Analyse de séquences jumelles
Les deux réalisateurs s'attachent d'abord à introduire un sentiment d'anormalité et d'alerte (la vaisselle cassée chez Hitchcock, HAL qui se meut de façon autonome). Même si l'axe est différent, une recherche de perspective menaçante est à l'oeuvre (le couloir dans lequel s'enfonce la dame âgée des Oiseaux, l'éloignement entre HAL au premier plan et Frank filmé en plongée). Vient ensuite le regard circulaire de Lydia Brenner, parfaitement épousé par le pivotement sur son axe de H.A.L, qui intensifie encore la menace hors champ. Hitchcock crée alors une image mentale d'une rare violence : la révélation du cadavre aux yeux percés. Cette dernière crée une émotion si brutale que l'image semble se fracturer et pénétrer dans l'esprit de Lydia, comme dans celui du spectateur. Kubrick construit sa séquence de façon presque identique avec HAL, dans une succession de plans extrêmement angoissants sur l'«oeil» (auxquels il faut ajouter la suppression de la respiration comme éminemment terrifiante). La brutalité de ces deux séquences produit à peu près le même résultat : la terreur et le démembrement. Frank se débat désarticulé dans l'espace vers sa mort et Lydia Brenner s'enfuit dans le même état de frayeur mortifère. Il faut noter le timing quasi parfait entre ces deux séquences, qui laisse peu de place au doute sur leur parenté.
Par ailleurs, scénaristiquement, l'objectif est semblable : il s'agit de montrer que ces objets volants identifiés, théoriquement inoffensifs, sont à cet instant précis capables de tuer. Cela marque un tournant décisif dans la narration et l'oriente de façon plus nette vers le thriller dans les deux métrages.
La question est de savoir si l'hommage est conscient ou si Kubrick a été si fortement impressionné, quatre ans seulement avant le tournage de 2001, qu'il a construit cette scène de façon presque inconsciente. Il demeure que le grand Hitch a nécessairement imprimé sa marque, même chez les jeunes turcs comme Kubrick. Et que ce dernier, si génial soit-il, n'est pas l'auteur sorti de nulle part auquel on voudrait parfois croire.

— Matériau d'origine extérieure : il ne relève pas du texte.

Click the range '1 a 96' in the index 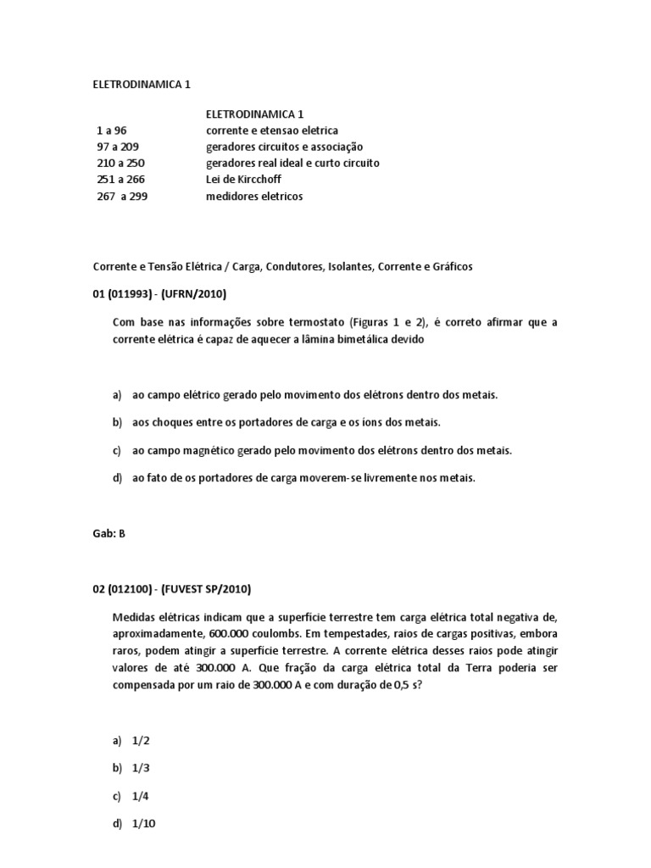(x=111, y=131)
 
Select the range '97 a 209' (x=117, y=147)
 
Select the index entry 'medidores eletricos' (x=253, y=196)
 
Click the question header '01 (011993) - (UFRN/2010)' (x=159, y=294)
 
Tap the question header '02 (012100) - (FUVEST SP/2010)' (x=171, y=589)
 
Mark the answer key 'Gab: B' (x=108, y=534)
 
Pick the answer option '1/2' (x=141, y=741)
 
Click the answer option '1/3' (x=141, y=769)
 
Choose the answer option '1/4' (x=141, y=797)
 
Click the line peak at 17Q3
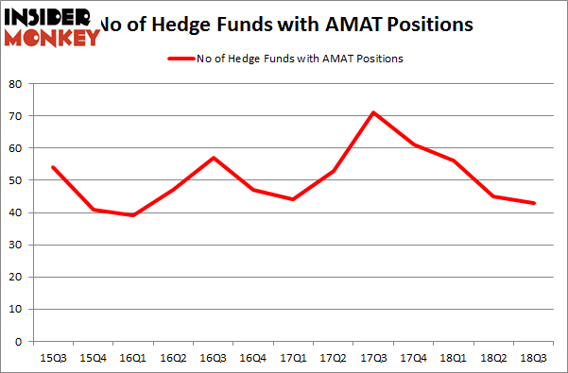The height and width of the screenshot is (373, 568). [347, 112]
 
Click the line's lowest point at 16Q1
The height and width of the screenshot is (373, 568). [131, 215]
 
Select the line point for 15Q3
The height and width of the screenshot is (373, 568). [52, 167]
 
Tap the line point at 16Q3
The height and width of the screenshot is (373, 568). [213, 158]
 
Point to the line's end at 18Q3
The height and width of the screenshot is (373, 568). [533, 203]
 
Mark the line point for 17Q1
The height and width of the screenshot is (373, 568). [293, 199]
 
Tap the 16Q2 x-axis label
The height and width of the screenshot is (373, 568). [172, 359]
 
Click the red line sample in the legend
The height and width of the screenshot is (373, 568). [181, 59]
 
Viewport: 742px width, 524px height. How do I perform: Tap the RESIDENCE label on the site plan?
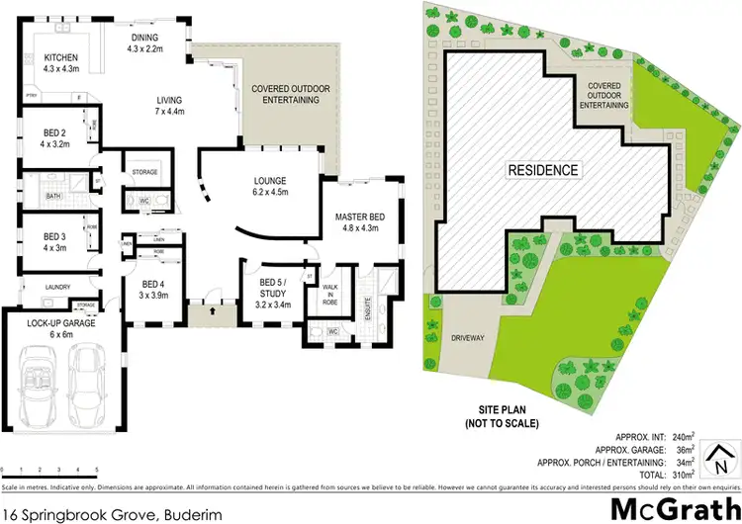coord(543,169)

Là c'est moi : il m'apparaît évident que tout ce que j'ai cité plus haut se retrouve dans le cinéma d'Hitchcock, dont les éclairages de nombreux films sont par ailleurs très influencés par Murnau (qui l'impressionnait beaucoup). Il y a aussi de nombreux ponts avec Lang. Tout ceci est probablement moins clair précisément parce que l'ensemble est empaqueté dans ce fameux "formalisme hollywoodien" (qu'il triture aussi d'ailleurs).